[Work instructions]: Scan the lines below for the string "computer" and copy every one that has it.

'''

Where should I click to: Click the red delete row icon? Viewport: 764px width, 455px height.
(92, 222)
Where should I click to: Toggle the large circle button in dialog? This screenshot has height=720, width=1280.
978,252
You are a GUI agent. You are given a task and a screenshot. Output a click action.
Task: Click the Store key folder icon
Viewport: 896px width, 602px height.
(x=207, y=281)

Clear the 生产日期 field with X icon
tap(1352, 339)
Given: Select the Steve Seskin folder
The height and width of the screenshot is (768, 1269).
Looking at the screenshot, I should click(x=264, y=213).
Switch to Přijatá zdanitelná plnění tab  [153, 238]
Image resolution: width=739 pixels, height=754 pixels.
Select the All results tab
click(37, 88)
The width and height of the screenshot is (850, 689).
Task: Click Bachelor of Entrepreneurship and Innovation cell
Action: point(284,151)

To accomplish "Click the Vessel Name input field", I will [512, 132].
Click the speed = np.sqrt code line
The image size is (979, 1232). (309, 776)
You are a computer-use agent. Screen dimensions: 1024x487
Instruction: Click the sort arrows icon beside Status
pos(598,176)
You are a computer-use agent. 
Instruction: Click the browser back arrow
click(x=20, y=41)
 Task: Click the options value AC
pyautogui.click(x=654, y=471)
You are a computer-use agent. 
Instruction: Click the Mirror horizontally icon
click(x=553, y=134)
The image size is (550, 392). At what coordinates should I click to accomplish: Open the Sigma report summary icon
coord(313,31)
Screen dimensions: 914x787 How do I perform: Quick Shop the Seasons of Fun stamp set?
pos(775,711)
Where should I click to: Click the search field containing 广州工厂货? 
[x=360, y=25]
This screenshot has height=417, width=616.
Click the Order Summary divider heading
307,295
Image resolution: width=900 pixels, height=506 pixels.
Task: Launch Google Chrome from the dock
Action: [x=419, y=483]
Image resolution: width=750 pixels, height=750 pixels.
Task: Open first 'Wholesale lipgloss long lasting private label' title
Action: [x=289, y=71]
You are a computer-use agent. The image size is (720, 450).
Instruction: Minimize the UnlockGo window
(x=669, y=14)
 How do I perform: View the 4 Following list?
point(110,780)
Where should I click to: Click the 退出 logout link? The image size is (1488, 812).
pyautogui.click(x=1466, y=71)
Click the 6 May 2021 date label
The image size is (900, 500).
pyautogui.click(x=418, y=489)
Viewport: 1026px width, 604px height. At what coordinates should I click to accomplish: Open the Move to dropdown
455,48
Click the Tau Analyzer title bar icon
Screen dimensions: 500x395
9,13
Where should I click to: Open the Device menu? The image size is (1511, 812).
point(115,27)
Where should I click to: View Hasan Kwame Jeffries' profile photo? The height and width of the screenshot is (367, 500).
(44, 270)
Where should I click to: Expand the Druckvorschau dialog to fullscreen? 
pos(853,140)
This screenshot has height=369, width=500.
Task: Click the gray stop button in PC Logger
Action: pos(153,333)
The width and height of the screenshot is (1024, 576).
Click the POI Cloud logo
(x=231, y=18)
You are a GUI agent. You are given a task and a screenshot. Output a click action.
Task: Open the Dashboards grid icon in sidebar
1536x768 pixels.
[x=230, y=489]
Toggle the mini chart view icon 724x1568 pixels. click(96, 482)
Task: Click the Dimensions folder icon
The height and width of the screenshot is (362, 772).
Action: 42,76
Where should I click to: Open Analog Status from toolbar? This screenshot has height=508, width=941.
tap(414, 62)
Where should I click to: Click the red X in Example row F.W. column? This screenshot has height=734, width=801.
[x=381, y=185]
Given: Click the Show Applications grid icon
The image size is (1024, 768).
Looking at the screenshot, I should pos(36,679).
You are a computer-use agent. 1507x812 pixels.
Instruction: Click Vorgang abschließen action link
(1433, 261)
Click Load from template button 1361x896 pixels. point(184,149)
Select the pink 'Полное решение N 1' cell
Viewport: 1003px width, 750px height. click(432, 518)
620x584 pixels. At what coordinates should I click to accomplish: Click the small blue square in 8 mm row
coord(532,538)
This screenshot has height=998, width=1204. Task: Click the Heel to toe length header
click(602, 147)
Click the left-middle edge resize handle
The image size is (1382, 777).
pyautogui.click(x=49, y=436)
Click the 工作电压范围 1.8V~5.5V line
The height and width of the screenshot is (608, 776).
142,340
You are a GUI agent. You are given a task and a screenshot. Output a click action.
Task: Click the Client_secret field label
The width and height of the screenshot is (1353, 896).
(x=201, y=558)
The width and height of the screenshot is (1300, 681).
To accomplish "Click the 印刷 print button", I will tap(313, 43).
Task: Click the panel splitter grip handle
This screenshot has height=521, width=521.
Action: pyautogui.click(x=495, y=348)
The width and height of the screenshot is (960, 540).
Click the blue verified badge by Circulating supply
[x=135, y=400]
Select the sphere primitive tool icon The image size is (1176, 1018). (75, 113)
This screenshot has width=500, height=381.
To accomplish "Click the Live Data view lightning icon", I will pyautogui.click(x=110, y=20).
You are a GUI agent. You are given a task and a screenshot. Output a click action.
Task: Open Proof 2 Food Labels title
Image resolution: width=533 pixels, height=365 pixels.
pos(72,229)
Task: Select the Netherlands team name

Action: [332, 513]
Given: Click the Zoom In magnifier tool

'''

[The answer]:
You are a computer-use agent. Screen dimensions: 1024x487
You are a computer-use agent. 
You are a computer-use agent. 
You are a computer-use agent. The image size is (720, 450).
You are a computer-use agent. 1507x812 pixels.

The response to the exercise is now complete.